In the case of a single label, the logic to calculate the classification probability with the ZeroShotClassificationExplainer (see here) is different than the logic in the Huggingface ZeroShotClassificationPipeline (see here):

The Huggingface ZeroShotClassificationPipeline calculates the softmax over entailment and contradiction scores and returns the resulting value for entailment, but
the ZeroShotClassificationExplainer returns just the sigmoid of the entailment score.

At least, if this is intended, it should be documented somewhere.

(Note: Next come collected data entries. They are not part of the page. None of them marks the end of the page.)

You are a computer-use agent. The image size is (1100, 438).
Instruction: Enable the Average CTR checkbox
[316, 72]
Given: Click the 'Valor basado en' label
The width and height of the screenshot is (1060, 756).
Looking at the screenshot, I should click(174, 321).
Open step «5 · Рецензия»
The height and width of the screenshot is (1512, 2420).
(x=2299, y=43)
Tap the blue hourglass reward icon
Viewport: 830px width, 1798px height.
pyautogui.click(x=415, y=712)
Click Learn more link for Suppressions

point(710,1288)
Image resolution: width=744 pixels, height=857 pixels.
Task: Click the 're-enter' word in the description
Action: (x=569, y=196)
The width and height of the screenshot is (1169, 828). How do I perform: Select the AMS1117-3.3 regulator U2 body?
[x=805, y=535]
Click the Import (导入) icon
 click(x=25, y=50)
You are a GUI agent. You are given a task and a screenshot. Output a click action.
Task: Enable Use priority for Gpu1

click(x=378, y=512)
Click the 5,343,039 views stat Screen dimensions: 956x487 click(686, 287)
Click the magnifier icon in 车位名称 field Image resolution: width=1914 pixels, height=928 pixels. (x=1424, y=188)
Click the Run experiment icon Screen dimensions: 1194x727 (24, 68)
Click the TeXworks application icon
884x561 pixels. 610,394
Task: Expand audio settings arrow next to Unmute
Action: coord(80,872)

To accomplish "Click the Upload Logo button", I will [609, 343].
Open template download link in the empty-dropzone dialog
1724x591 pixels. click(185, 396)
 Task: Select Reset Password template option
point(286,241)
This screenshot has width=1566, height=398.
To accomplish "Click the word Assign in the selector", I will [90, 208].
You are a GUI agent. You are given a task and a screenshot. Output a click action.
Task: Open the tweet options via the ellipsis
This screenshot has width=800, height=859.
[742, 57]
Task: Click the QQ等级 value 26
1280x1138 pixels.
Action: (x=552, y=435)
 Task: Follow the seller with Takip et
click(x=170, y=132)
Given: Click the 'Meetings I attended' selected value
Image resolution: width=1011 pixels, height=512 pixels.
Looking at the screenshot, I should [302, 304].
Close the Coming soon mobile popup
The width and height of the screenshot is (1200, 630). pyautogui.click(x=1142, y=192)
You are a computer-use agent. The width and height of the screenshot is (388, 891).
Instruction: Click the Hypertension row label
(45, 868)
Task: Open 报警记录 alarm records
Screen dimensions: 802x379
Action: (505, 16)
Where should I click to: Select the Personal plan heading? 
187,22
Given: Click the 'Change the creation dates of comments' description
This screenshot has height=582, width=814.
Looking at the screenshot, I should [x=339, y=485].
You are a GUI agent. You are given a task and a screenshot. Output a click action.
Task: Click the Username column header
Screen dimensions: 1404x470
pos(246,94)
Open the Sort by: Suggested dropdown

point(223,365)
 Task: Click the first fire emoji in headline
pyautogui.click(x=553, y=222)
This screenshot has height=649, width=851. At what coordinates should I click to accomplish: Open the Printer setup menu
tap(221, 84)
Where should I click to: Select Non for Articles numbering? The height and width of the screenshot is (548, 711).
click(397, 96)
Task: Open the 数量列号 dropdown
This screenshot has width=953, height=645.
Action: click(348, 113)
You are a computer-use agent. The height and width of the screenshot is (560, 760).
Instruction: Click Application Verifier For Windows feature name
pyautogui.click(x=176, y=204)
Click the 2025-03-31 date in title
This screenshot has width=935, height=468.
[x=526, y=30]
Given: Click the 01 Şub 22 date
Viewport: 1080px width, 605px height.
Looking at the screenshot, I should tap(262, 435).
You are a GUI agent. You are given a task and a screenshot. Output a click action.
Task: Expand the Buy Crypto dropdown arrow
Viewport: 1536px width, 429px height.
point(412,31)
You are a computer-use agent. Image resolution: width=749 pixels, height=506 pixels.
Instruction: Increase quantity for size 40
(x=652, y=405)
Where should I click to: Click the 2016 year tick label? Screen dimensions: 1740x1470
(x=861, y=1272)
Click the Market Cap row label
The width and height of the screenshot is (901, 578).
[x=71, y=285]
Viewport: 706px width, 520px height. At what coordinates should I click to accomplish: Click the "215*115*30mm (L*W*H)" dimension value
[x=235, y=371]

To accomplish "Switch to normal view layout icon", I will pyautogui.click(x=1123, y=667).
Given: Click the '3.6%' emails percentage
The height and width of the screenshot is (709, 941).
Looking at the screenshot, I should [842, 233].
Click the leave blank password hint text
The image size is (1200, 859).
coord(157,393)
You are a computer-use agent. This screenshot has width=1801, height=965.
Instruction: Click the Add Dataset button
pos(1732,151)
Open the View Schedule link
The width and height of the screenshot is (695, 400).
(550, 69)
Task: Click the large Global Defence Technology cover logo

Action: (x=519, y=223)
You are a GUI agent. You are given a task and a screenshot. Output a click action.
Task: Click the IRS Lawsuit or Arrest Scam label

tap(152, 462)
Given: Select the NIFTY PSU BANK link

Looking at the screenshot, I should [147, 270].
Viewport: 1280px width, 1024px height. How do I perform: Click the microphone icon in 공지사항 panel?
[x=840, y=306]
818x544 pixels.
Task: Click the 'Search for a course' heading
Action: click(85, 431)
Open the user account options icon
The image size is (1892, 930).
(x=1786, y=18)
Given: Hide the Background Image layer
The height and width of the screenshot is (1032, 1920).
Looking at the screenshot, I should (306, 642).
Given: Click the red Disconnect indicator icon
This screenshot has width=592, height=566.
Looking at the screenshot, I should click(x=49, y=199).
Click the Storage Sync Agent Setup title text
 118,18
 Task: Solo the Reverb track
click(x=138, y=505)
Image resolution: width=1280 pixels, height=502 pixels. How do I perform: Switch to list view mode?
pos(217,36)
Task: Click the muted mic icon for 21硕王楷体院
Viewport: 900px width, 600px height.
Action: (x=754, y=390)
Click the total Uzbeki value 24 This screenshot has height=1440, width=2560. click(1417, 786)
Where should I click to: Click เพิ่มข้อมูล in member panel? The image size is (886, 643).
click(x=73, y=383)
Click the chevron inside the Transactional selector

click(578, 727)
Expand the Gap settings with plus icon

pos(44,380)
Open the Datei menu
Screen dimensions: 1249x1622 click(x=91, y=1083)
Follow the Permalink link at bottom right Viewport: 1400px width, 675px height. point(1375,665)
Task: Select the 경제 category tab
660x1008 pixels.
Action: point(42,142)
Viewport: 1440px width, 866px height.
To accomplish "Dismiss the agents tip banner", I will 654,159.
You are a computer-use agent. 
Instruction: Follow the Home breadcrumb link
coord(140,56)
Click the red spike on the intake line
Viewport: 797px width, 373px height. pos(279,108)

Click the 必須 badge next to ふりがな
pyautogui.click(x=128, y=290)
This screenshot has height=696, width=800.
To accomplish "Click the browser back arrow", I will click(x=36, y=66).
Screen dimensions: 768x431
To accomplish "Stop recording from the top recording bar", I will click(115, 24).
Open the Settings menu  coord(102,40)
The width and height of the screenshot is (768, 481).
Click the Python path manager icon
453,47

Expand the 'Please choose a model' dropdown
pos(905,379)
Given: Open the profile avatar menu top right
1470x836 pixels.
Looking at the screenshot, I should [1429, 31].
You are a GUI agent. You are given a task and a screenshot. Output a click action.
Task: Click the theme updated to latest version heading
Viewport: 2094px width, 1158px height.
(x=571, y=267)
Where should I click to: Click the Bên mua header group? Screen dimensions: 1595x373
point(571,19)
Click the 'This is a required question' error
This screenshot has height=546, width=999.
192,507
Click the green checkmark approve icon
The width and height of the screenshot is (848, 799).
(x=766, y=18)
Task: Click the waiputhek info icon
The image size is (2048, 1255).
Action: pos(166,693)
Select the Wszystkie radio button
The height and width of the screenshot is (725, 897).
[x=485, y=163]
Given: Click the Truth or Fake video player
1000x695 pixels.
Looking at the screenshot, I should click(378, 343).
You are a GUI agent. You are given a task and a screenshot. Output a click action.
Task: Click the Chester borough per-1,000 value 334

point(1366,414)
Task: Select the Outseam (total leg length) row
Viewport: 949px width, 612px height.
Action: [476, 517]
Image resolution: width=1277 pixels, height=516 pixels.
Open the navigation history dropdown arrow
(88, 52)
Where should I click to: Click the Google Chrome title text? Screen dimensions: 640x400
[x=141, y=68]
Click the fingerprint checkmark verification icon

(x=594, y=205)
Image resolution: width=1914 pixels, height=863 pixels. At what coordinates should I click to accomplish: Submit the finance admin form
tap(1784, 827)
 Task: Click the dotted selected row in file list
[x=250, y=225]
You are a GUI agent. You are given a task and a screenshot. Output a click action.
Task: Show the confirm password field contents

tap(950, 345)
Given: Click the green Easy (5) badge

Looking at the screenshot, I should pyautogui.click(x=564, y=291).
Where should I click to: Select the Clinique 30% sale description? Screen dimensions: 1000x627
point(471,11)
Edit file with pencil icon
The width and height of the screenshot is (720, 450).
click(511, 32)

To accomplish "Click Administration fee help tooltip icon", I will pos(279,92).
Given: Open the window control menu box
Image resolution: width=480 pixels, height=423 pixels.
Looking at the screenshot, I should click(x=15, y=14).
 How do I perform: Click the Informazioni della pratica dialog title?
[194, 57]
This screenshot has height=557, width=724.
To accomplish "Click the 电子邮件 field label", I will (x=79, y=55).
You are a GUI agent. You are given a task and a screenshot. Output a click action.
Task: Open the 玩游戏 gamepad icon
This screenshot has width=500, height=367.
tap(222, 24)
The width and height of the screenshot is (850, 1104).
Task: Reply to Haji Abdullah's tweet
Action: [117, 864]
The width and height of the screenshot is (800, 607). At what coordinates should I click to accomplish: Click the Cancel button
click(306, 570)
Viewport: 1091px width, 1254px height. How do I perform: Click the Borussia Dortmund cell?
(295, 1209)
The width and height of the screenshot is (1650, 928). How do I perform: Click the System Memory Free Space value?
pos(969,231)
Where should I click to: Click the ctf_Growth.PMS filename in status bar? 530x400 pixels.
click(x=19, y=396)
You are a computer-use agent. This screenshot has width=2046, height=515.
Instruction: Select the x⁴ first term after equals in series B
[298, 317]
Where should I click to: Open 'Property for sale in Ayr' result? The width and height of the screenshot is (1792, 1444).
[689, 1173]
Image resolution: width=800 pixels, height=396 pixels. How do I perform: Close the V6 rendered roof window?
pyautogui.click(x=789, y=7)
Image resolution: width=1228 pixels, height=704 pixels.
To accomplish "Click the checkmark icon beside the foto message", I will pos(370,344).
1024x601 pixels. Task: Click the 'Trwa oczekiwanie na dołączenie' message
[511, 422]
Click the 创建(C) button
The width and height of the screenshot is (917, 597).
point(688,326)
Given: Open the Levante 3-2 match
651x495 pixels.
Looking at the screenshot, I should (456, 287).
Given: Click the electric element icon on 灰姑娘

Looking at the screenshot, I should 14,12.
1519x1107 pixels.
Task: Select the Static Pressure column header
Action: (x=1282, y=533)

My usecase is multi-label classification and I used the single label approach to simulate that, but it took me some time to figure out that this does not work to explain ZeroShotClassificationPipeline predictions.

cdpierse commented 2 years ago

Hi @ArneBinder ,

With the line example you linked for Transformers Interpret it is an edge case to accommodate models where there is only a single output node, it's a carryover from the sequence classifier and in all likelihood would never be used for ZeroShot due to the reliance on NLI models.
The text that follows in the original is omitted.